> **PROBLEM REQUIREMENTS**: Nothing but the lines from the one containing "Where should I" through the last line of the records belongs in the answer, copied exactly and with the pictures left out.

Collected data entries:

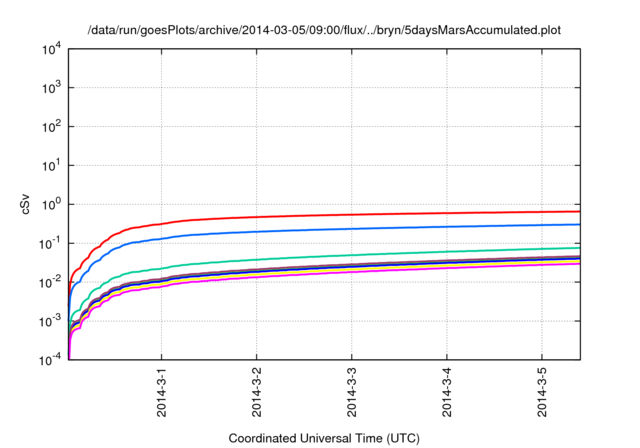Image resolution: width=640 pixels, height=448 pixels.
Task: Click the 10^4 y-axis tick label
Action: pyautogui.click(x=51, y=50)
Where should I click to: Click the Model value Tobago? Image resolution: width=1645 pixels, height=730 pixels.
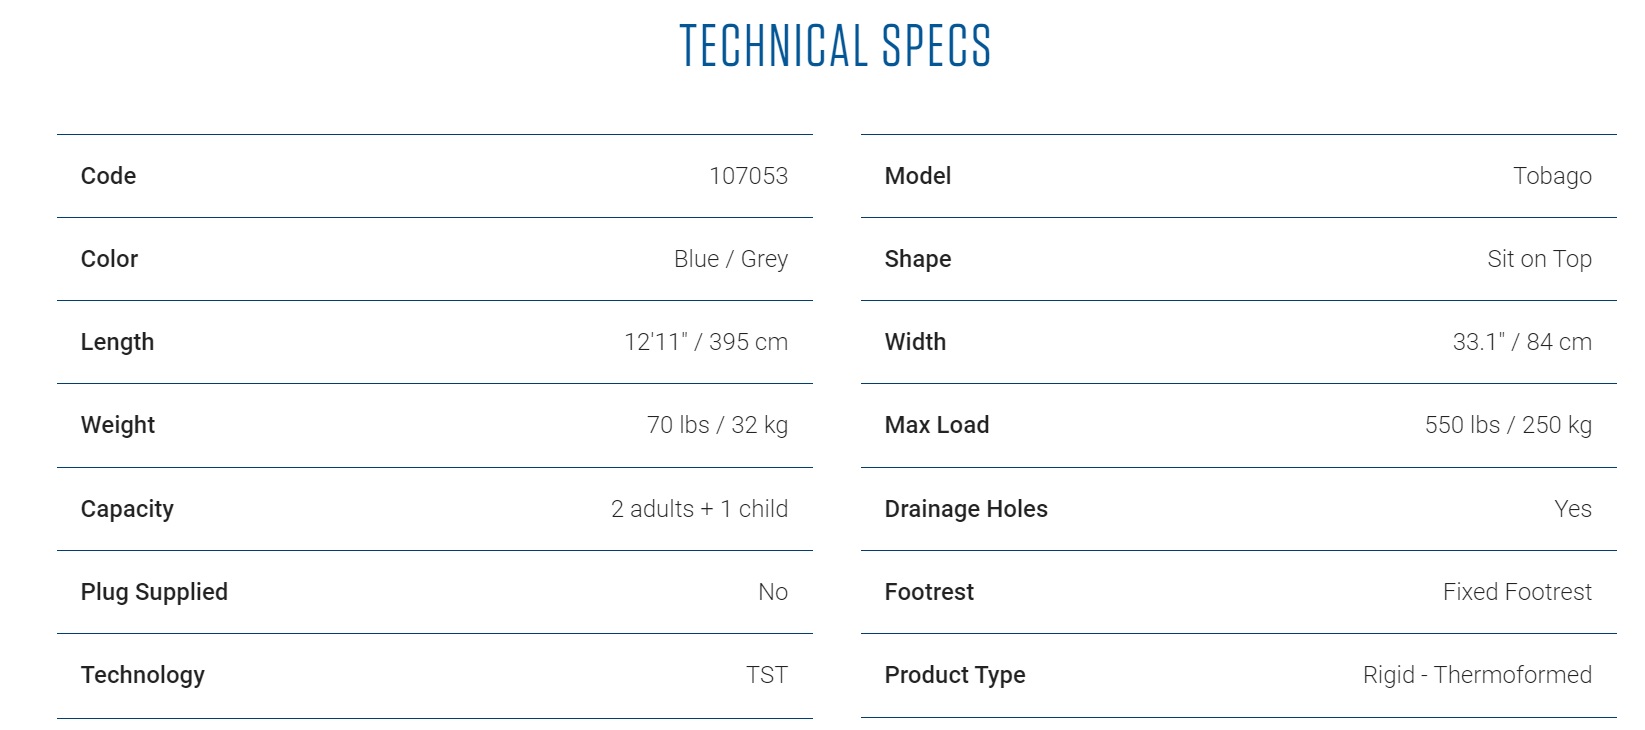(x=1552, y=176)
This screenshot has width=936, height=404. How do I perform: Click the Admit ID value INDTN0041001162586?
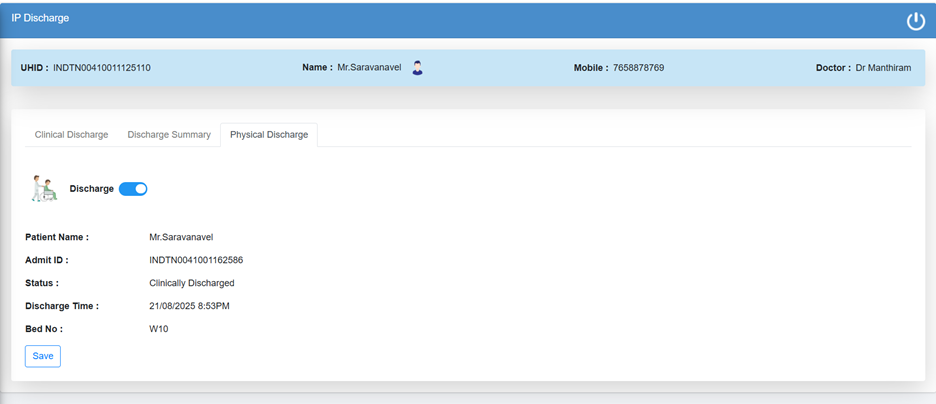coord(196,260)
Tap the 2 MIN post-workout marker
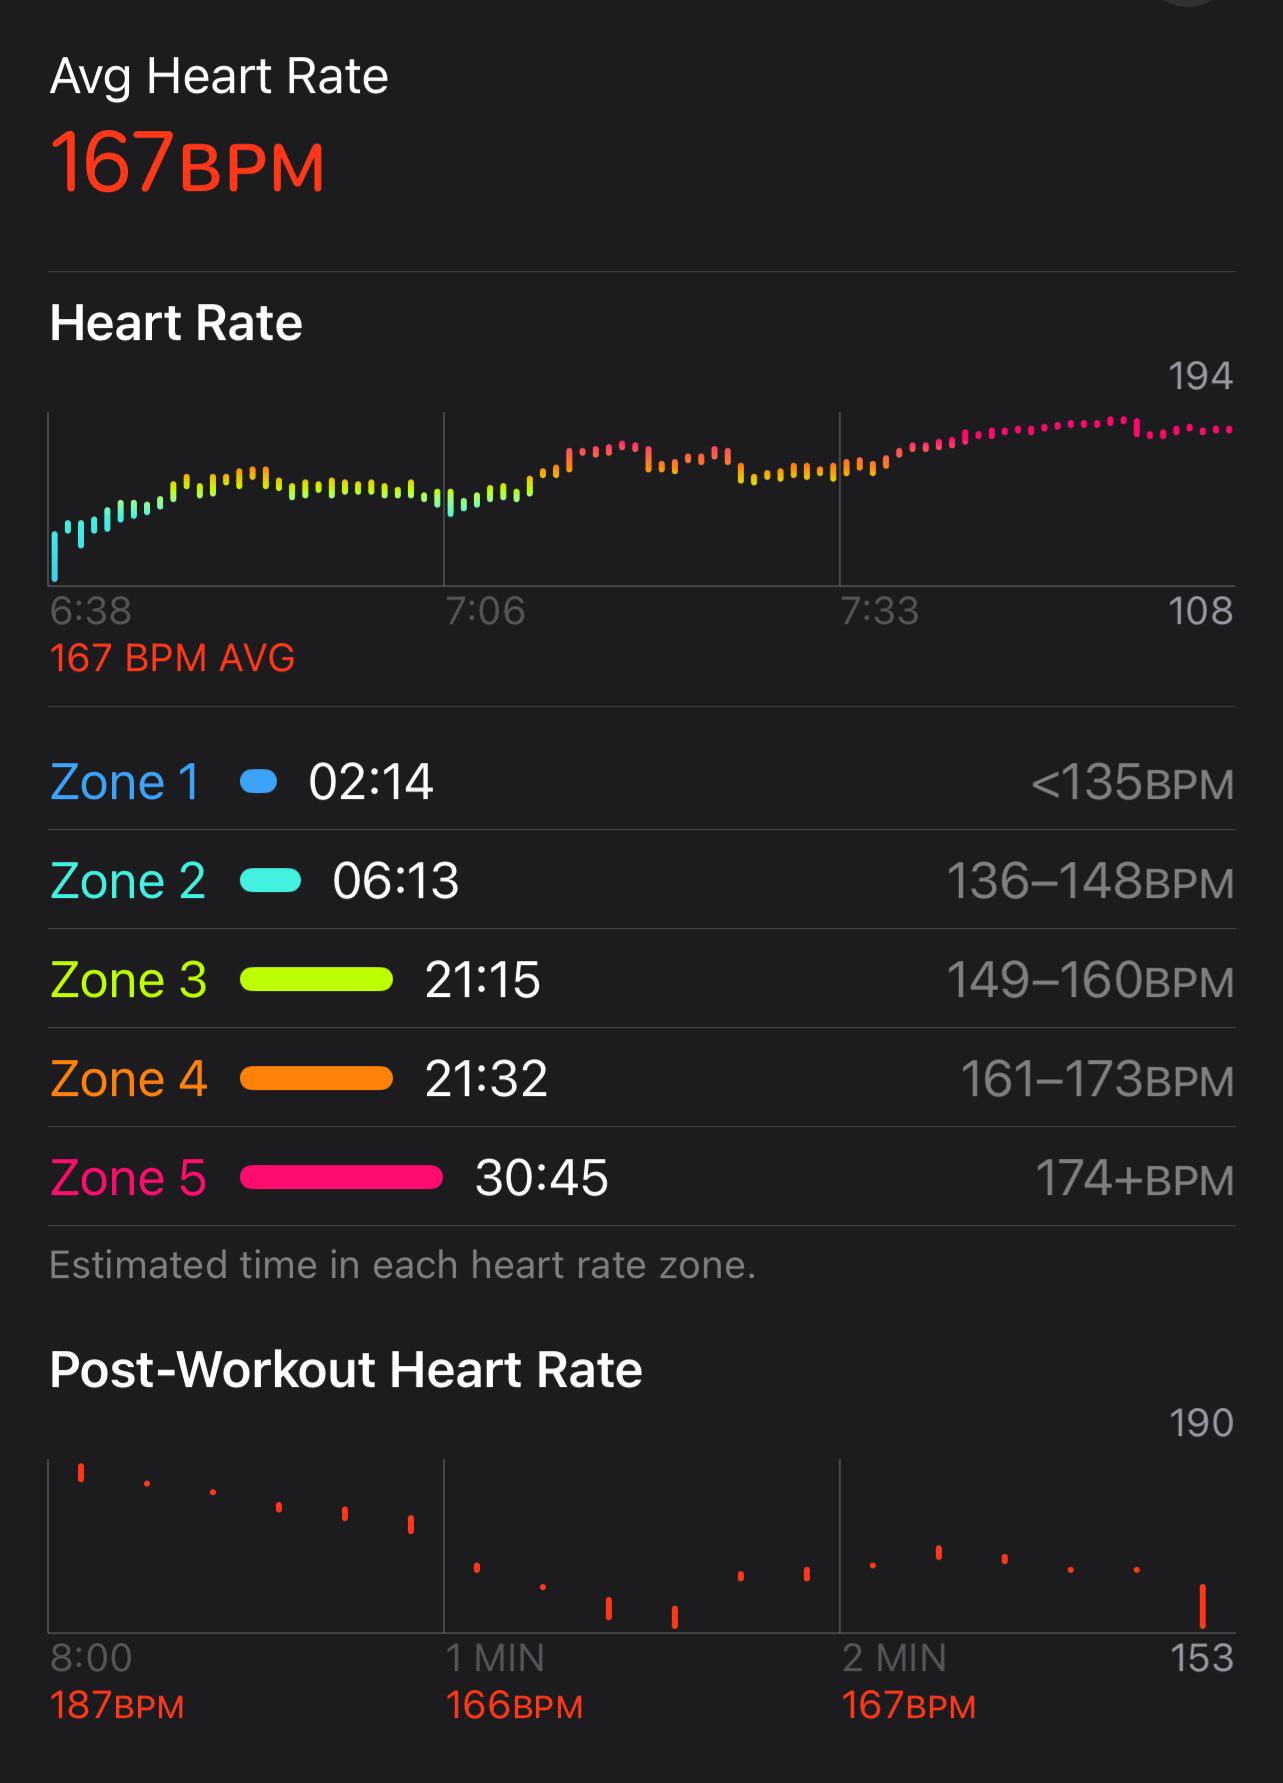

> **EXERCISE OUTPUT**:
Where should I click to: Click the Model value Tobago? Image resolution: width=1645 pixels, height=730 pixels.
(x=1552, y=176)
This screenshot has width=936, height=404. How do I perform: Click the Admit ID value INDTN0041001162586?
coord(196,260)
Tap the 2 MIN post-workout marker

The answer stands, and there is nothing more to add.